04 February, 22:03:10

On Sat, 1 Feb 2025 at 16:55, Andres Freund <andres@anarazel.de> wrote:
>
> Hi,
>
> On 2025-02-01 15:43:41 +0100, Ants Aasma wrote:
> > On Fri, Jan 31, 2025, 15:43 Andres Freund <andres@anarazel.de> wrote:
> >
> > > > Maybe it's a red herring though, but it looks pretty suspicious.
> > >
> > > It's unfortunately not too surprising - our buffer mapping table is a
> > > pretty
> > > big bottleneck.  Both because a hash table is just not a good fit for the
> > > buffer mapping table due to the lack of locality and because dynahash is
> > > really poor hash table implementation.
> > >
> >
> > I measured similar things when looking at apply throughput recently. For
> > in-cache workloads buffer lookup and locking was about half of the load.
> >
> > One other direction is to extract more memory concurrency. Prefetcher could
> > batch multiple lookups together so CPU OoO execution has a chance to fire
> > off multiple memory accesses at the same time.
>
> I think at the moment we have a *hilariously* cache-inefficient buffer lookup,
> that's the first thing to address. A hash table for buffer mapping lookups imo
> is a bad idea, due to loosing all locality in a workload that exhibits a *lot*
> of locality.

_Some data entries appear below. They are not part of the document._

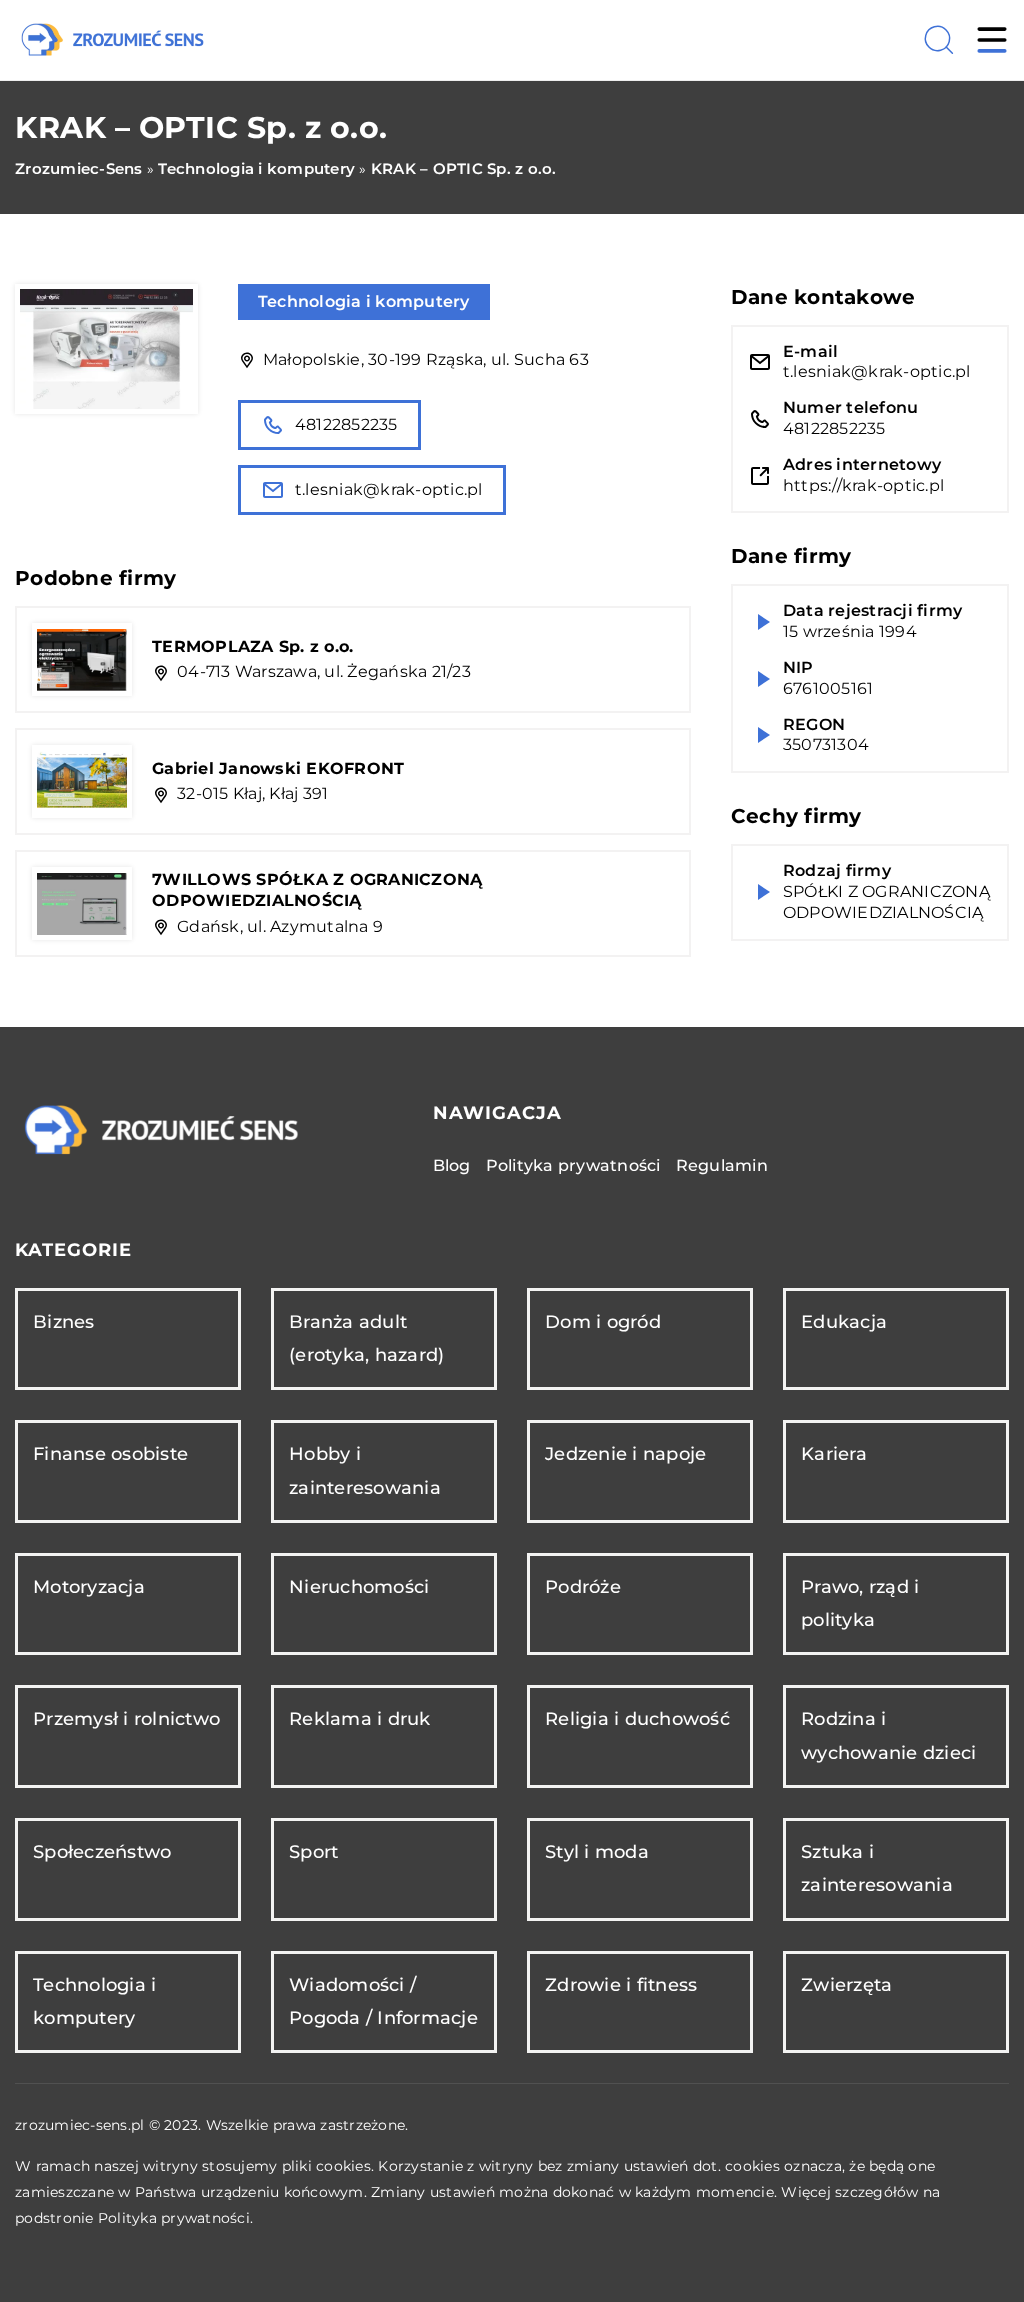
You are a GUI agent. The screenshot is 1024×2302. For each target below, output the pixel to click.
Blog (452, 1165)
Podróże (583, 1587)
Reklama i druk (360, 1719)
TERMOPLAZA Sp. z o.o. (252, 646)
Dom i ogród (603, 1322)
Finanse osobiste (110, 1454)
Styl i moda (597, 1852)
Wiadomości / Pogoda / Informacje (383, 2001)
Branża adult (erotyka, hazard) (366, 1338)
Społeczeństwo (102, 1852)
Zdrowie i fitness (621, 1985)
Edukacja (844, 1322)
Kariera (834, 1454)
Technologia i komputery (364, 301)
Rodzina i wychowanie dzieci (888, 1735)
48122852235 (346, 424)
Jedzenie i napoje (625, 1454)
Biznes (64, 1322)
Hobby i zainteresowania (365, 1470)
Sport (313, 1852)
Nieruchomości (359, 1587)
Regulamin (722, 1165)
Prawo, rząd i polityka (860, 1603)
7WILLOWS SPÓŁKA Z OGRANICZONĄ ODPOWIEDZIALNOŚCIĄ (317, 890)
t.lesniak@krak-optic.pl (389, 489)
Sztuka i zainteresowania (877, 1868)
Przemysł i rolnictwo (126, 1719)
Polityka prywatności (573, 1165)
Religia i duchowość (637, 1719)
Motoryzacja (89, 1587)
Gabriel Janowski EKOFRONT (278, 768)
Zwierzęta (846, 1985)
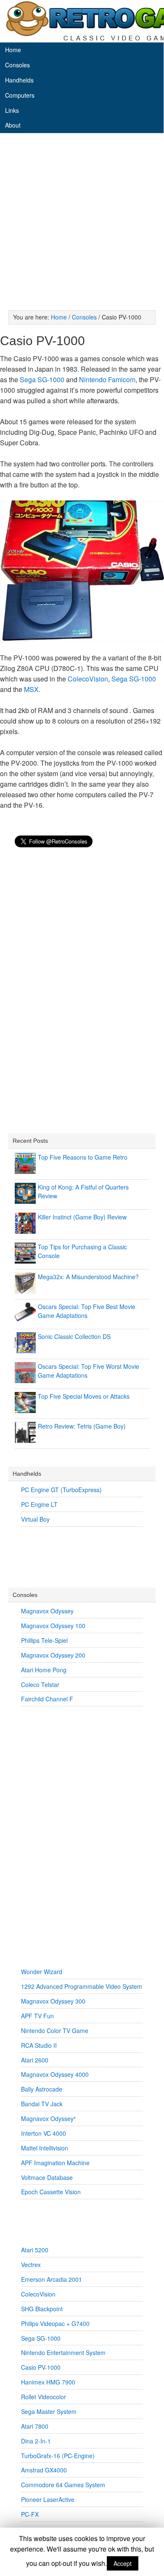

But furthermore, dynahash.c is very far from a cache efficient
> hashtable implementation.

In case you might be interested, I've sent a new patch with a new
approach to reducing the buffer lookup table's memory in [0], which
attempts to create a more cache-efficient hash table implementation.

Kind regards,

Matthias van de Meent
Neon (https://neon.tech)

[0] https://www.postgresql.org/message-id/CAEze2WiRo4Zu71jwxYmqjq6XK814Avf2-kytaL6n%3DBreZR2ZbA%40mail.gmail.com

Re: hash_search_with_hash_value is high in "perf top" on a replica

From

Thomas Munro

Date:

05 February, 00:22:06

On Sun, Feb 2, 2025 at 3:44 AM Ants Aasma <ants.aasma@cybertec.at> wrote:
> The other direction is to split off WAL decoding, buffer lookup and maybe even pinning to a separate process from the
mainredo loop. 

Hi Ants,

FWIW I have a patch set that changes xlogprefetcher.c to use
read_stream.c, which I hope to propose for 19.  It pins ahead of time,
which means that it  already consolidates some pin/unpin/repin
sequences when it looks ahead, a little bit like what you're
suggesting, just not in a separate process.  Here[1] is a preview, but
it needs some major rebasing and has some issues... it's on my list...
I mention this because, although the primary goal of the
recovery-streamification project is recovery I/O performance,
especially anticipating direct I/O (especially without FPW), there are
many more opportunities along those lines for cached blocks.  I've
written about some of them before and posted toy sketch code, but I
didn't let myself get too distracted as the first thing seems to be
real streamification (replaying LsnReadQueue).  With a bit more work
it could avoid lots of buffer mapping table lookups too: I posted a
few ideas and toy patches, one based on already held pins which begins
to pay off once you hold many pins in a window, and one more generally
caching recently accessed buffers in smgr relations.  That'd be
independent of whether our buffer mapping table also sucks and needs a
rewrite, it bypasses it completely in many interesting cases, and
would need to be so cheap as to be basically free when it doesn't
help.  An assumption I just made, in remembering all that: OP didn't
mention it but I guess that this COPY replay is probably repeatedly
hammering the same pages from separate records here, because otherwise
multi-insert stuff would already avoid a lot of mapping table lookups
already?  There are many more automatic batching opportunities, like
holding content locks across records (I posted a toy patch to measure
the potential speedup for that once, too lazy to search for it...),
and then to really benefit from all of these things in more general
real workloads I think you need to be able to do a little bit of
re-ordering because eg heap/index accesses are so often interleaved.
IOW there seem to be plenty of lower-hanging fruit in the "mechanical
sympathy" category, before you need another thread.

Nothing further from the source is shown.